Estuve oyendo cantar a un ruiseñor; ¡qué maravilla! Su cantar sabroso no aprendido. Si alguien sabe decirlo mejor que el Maestro León que lo diga. Yo lo dejo así, tan escueto, tan rico, tan profundo, tan castellano. A él le gustaba escucharlo por las mañanas en la primavera de la Flecha, cuando los primeros rayos del sol entraban por su ventana: Despiértenme las aves? Pero al atardecer, cuando el sol comienza a declinar entre las encinas de mi valle, también es una maravilla. Cruza veloz de una rama a otra rama y se posa para lanzar sus trinos a la brisa de la tarde, para que nos deleitemos los afortunados que podemos escuchar este solo de un ruiseñor en el inmenso concierto de la naturaleza virgen, cundo empiezan a brotar los narcisos y apuntan los cinco pétalos que dentro de poco cubrirán los jarales del monte.
Para seguir glosando a nuestro gran lírico, todo esto para olvidar los cuidados graves a que nos tienen sometidos todos los poderes que nos han arrebatado nuestro libre albedrío y no nos dejan gozar del bien que debo al cielo.
Son esos poderes fácticos, casi siempre invisibles que hoy dominan el mundo. El mirador provinciano hoy quiere fijarse en uno: la palabra.

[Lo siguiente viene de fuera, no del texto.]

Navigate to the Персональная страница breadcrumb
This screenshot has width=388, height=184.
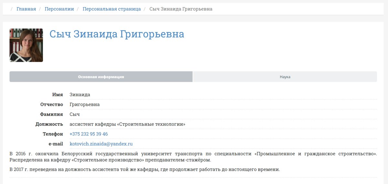112,9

La palabra que es fuente y conducto de todo lo mejor que hay en el hombre: el pensamiento y los sentimientos más humanos, la más alta expresión de su grandeza. Sin embargo, hoy es una palabra desvirtuada, privada de su función, ultrajada por los malvados malabaristas del lenguaje, por los falaces y mentirosos que la manipulan, la ultrajan y la hacen vehículo de la mentira; falsificadores a sueldo, que `reparan los discursos, los eslóganes, las medias verdades, las falacias soterradas y las mentiras flagrantes. Era palabra, no palabra para adormecer a las sociedades y poder así dominarlas, desde todos los medios llamados de comunicación, que se han convertido en el mayor obstáculo para comunicarnos. Y así, una vez que la palabra ha sido vaciada de contenido, convertida en mentira, tenemos esta sociedad decadente, absolutamente relativista, donde los poderes fácticos dominan a su antojo a los individuos de una sociedad desintegrada, donde el mayor mal no es la pandemia, sino la incapacidad de la sociedad para hacerle frente y curar a la humanidad de sus heridas.